= Hyères, France =

Photograph by Henri Cartier-Bresson

Hyères, France (1932)

Hyères, France is a black and white photograph taken by Henri Cartier-Bresson in 1932. It is one of the photographs from the year when he started taking photography more professionally. He took then many pictures in France and in other countries, like Italy, Spain, Morocco and Mexico, with his portable Leica camera.

==History and description==
Cartier-Bresson had returned from Africa in 1931, and started a professional career as a photographer the same year, both artistically and as a photojournalist. He was in a holiday in Hyères, southern France, in 1932, when he took this photograph.
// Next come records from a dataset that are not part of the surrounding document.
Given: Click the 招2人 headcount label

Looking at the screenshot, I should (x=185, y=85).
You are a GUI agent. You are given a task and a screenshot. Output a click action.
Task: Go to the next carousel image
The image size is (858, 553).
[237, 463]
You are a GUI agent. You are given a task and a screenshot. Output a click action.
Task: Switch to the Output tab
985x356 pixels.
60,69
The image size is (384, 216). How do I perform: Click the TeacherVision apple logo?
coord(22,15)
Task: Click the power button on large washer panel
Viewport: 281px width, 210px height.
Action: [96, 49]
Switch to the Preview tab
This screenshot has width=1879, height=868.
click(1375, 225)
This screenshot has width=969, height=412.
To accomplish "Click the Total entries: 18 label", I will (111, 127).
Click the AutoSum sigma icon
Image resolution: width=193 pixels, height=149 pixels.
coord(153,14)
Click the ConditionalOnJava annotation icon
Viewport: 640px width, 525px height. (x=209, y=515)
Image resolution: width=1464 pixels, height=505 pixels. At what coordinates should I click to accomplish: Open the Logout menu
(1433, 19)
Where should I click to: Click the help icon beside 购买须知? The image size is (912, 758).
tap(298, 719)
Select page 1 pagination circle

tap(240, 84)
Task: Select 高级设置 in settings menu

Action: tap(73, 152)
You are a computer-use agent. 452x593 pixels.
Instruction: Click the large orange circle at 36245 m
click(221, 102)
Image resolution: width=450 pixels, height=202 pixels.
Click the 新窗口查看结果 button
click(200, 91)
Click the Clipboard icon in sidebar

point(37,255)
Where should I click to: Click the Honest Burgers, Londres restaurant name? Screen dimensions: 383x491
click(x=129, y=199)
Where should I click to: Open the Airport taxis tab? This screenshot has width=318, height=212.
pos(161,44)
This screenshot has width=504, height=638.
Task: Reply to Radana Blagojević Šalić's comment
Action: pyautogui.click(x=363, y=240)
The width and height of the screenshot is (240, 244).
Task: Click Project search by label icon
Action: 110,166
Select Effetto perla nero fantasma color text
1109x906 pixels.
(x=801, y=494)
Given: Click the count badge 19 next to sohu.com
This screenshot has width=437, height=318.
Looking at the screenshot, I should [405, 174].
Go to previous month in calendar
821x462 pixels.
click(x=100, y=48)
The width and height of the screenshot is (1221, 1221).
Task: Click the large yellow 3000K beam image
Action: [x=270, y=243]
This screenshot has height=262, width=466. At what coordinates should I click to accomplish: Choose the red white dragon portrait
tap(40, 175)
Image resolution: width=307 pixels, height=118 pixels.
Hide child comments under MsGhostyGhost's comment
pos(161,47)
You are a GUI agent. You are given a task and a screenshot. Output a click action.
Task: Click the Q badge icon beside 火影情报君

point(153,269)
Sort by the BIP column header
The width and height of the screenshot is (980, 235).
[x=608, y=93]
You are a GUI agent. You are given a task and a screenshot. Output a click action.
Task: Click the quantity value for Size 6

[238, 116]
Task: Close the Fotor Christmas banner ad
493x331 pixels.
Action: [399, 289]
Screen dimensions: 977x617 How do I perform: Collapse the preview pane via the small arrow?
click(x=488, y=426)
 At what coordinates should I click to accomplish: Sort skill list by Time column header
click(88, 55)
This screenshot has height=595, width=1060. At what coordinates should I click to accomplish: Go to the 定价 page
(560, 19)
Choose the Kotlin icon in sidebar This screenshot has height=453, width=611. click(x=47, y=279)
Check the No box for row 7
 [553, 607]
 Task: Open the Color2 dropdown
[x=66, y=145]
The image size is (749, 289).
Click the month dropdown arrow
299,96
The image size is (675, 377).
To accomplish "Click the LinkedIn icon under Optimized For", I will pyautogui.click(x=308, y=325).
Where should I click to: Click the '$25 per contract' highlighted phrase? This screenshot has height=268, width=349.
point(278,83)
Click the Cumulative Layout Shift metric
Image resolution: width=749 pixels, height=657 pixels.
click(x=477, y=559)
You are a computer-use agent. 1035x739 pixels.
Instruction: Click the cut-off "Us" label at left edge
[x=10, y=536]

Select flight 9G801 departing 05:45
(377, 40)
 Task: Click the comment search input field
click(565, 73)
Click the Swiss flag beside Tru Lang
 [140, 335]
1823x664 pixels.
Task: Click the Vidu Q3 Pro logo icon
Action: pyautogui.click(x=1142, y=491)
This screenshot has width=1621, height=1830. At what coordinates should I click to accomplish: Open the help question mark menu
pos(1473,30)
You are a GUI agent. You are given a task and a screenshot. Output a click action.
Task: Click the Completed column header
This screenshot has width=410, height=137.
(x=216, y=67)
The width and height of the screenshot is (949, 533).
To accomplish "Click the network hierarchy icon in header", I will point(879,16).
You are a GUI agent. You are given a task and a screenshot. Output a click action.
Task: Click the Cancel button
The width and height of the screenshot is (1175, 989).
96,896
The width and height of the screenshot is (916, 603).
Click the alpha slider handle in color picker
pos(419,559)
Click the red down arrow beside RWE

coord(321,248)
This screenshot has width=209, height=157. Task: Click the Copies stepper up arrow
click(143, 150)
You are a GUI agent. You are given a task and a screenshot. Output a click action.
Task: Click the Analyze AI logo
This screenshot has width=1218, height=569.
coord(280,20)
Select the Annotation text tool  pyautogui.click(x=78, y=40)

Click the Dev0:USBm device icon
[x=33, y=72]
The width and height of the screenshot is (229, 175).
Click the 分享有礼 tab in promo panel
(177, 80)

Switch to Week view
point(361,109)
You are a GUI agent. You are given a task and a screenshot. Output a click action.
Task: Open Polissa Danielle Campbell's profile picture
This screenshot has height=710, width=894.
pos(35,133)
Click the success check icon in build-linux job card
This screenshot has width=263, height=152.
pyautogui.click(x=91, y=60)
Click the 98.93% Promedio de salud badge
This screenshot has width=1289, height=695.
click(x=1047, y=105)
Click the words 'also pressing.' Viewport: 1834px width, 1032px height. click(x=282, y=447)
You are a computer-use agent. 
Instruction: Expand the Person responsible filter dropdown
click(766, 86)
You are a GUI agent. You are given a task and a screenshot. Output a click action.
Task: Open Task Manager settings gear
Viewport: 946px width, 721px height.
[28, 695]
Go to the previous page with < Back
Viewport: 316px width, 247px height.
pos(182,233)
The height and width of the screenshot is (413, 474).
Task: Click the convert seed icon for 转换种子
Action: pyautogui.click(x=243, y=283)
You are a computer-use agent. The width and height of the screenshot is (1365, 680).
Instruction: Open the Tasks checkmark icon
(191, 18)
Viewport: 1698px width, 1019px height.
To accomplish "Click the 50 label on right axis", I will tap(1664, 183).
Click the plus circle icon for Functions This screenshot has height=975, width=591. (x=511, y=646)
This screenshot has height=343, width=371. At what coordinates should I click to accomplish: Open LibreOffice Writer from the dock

He was influenced in his sense of composition by Cubist painting, in particular his lessons with French painter André Lhote, Surrealism, and the work of fellows photographers like André Kertész.

He positioned himself at the top of a staircase with his camera and waited for some activity to take place. The picture of a man casually cycling taken from that point of view shows intuition and spontaneity. This picture can be seen in relation to the concept of "fixed-explosive", described by Clément Chéroux as "the state of something simultaneously in motion and at rest... Cartier-Bresson loved the movement that set lines in motion and energised compositions. He often introduced mobile subjects into his compositions... By pressing the shutter release on his Leica, he stopped the movement, but at the same time he was able to produce images that, through their framing, composition and rhythm, still preserved the dynamism of the action. According to the principle of dialectic synthesis, they are therefore at one and the same time in motion and at rest: fixed-explosive."

This purpose can be seen in this picture, the combination of architecture elements suggesting movement with spirals and curves, leading to the blurred image of the moving man in the bicycle.

==Public collections==
There are prints of this photograph in several public collections, including the Henri Cartier-Bresson Foundation, in Paris, Tate Modern, in London, the Museum of Modern Art and the Metropolitan Museum of Art, in New York City, the Art Institute of Chicago and the Museum of Fine Arts, in Houston.